Development and validation of a diagnostic model for cerebral small vessel disease among rural older adults in China

Front Neurol. 2024 Jul 5:15:1388653. doi: 10.3389/fneur.2024.1388653. eCollection 2024.

Abstract

Objectives: Cerebral small vessel disease (CSVD) visible on MRI can be asymptomatic. We sought to develop and validate a model for detecting CSVD in rural older adults.

Methods: This study included 1,192 participants in the MRI sub-study within the Multidomain Interventions to Delay Dementia and Disability in Rural China. Total sample was randomly divided into training set and validation set. MRI markers of CSVD were assessed following the international criteria, and total CSVD burden was assessed on a scale from 0 to 4. Logistic regression analyses were used to screen risk factors and develop the diagnostic model. A nomogram was used to visualize the model. Model performance was assessed using the area under the receiver-operating characteristic curve (AUC), calibration plot, and decision curve analysis.

Results: The model included age, high blood pressure, white blood cell count, neutrophil-to-lymphocyte ratio (NLR), and history of cerebral infarction. The AUC was 0.71 (95% CI, 0.67-0.76) in the training set and 0.69 (95% CI, 0.63-0.76) in the validation set. The model showed high coherence between predicted and observed probabilities in both the training and validation sets. The model had higher net benefits than the strategy assuming all participants either at high risk or low risk of CSVD for probability thresholds ranging 50-90% in the training set, and 65-98% in the validation set.

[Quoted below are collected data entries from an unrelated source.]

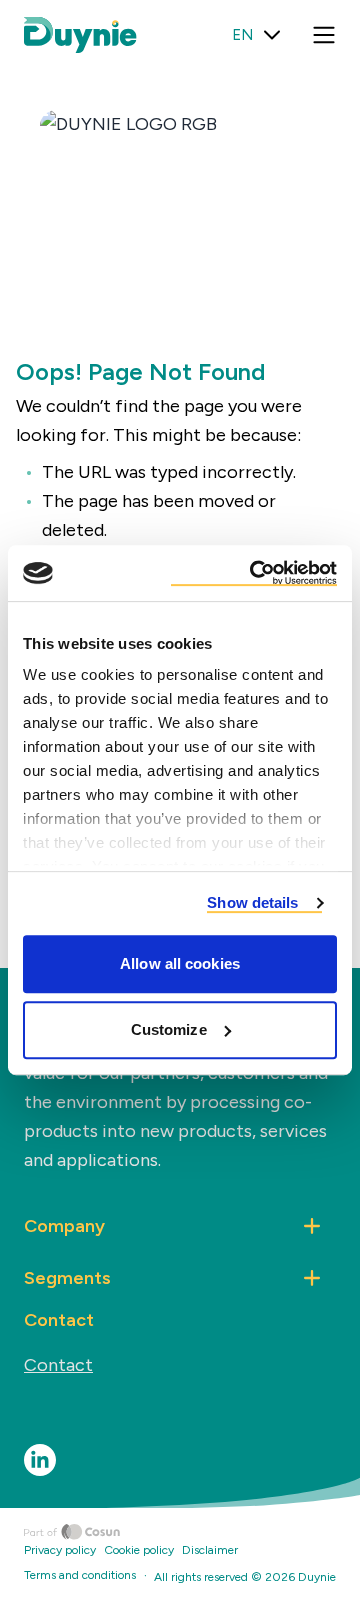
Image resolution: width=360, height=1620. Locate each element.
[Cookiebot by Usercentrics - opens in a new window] (254, 573)
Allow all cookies (180, 963)
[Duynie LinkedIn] (40, 1460)
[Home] (192, 1532)
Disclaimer (210, 1550)
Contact (58, 1365)
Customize (169, 1029)
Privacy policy (60, 1550)
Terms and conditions (80, 1575)
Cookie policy (139, 1550)
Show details (252, 902)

Conclusion: A model that integrates routine clinical factors could detect CSVD in older adults, with good discrimination and calibration. The model has implication for clinical decision-making.

Keywords: blood pressure; cerebral small vessel disease; diagnostic model; inflammation; population-based study.

Grants and funding

The author(s) declare that financial support was received for the research, authorship, and/or publication of this article. The MIND-China Project was financially supported by the STI2030-Major Project (Grant nos.: 2021ZD0201808 and 2022ZD0211600) and by additional grants from the National Key R&D Program of China (Grant no. 2017YFC1310100), the National Nature Science Foundation of China (grants nos. 82171175, 82011530139, and 82001120), the Academic Promotion Program of Shandong First Medical University (Grant nos. 2019QL020 and 2020RC009), and the Taishan Scholar Program of Shandong Province (Grant nos. ts20190977 and Tsqn201909182). This work was further supported by additional grants from the Nature Science Foundation of Shandong Province (Grant no.: ZR2020QH098), the Integrated Traditional Chinese and Western Medicine Program in Shandong Province (YXH2019ZXY008) and Shandong Provincial Key Research and Development Program (Grant no.: 2021LCZX03). The funding agencies had no role in the study design, data collection and data analysis, the writing of this article, and in the decision to submit the work for publication.